PROBLEM DETAILS
Retype everything in the listing, leaving each line exactly as it is.

INPUT DATA
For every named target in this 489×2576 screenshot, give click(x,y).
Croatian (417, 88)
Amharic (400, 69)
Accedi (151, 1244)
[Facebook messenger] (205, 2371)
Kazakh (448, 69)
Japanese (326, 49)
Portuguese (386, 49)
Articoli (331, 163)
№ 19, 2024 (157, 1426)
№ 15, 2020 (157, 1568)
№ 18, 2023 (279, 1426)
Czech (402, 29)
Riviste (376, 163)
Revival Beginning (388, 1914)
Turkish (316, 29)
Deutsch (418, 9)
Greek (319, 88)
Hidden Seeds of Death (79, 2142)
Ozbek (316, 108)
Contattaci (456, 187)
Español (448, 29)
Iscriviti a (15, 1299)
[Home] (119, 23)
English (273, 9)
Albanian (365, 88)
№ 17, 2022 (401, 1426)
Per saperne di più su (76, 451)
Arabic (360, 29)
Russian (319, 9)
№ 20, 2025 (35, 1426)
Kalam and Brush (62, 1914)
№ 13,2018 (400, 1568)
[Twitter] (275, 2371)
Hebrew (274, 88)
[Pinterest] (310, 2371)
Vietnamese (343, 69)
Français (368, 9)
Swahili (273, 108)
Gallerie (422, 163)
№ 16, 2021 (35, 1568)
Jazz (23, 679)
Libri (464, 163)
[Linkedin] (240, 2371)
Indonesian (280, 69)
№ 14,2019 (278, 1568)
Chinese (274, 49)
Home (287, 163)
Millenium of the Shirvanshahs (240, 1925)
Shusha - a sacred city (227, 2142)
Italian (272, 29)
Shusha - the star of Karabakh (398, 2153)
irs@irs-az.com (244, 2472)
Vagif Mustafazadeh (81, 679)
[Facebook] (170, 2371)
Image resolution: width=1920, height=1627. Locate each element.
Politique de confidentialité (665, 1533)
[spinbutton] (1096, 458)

RESULT OF THE EXERCISE
For every named target in this 489×2576 screenshot, give click(x,y).
Croatian (417, 88)
Amharic (400, 69)
Accedi (151, 1244)
[Facebook messenger] (205, 2371)
Kazakh (448, 69)
Japanese (326, 49)
Portuguese (386, 49)
Articoli (331, 163)
№ 19, 2024 (157, 1426)
№ 15, 2020 (157, 1568)
№ 18, 2023 (279, 1426)
Czech (402, 29)
Riviste (376, 163)
Revival Beginning (388, 1914)
Turkish (316, 29)
Deutsch (418, 9)
Greek (319, 88)
Hidden Seeds of Death (79, 2142)
Ozbek (316, 108)
Contattaci (456, 187)
Español (448, 29)
Iscriviti a (15, 1299)
[Home] (119, 23)
English (273, 9)
Albanian (365, 88)
№ 17, 2022 (401, 1426)
Per saperne di più su (76, 451)
Arabic (360, 29)
Russian (319, 9)
№ 20, 2025 (35, 1426)
Kalam and Brush (62, 1914)
№ 13,2018 (400, 1568)
[Twitter] (275, 2371)
Hebrew (274, 88)
[Pinterest] (310, 2371)
Vietnamese (343, 69)
Français (368, 9)
Swahili (273, 108)
Gallerie (422, 163)
№ 16, 2021 (35, 1568)
Jazz (23, 679)
Libri (464, 163)
[Linkedin] (240, 2371)
Indonesian (280, 69)
№ 14,2019 (278, 1568)
Chinese (274, 49)
Home (287, 163)
Millenium of the Shirvanshahs (240, 1925)
Shusha - a sacred city (227, 2142)
Italian (272, 29)
Shusha - the star of Karabakh (398, 2153)
irs@irs-az.com (244, 2472)
Vagif Mustafazadeh (81, 679)
[Facebook] (170, 2371)
Image resolution: width=1920, height=1627. Locate each element.
Politique de confidentialité (665, 1533)
[spinbutton] (1096, 458)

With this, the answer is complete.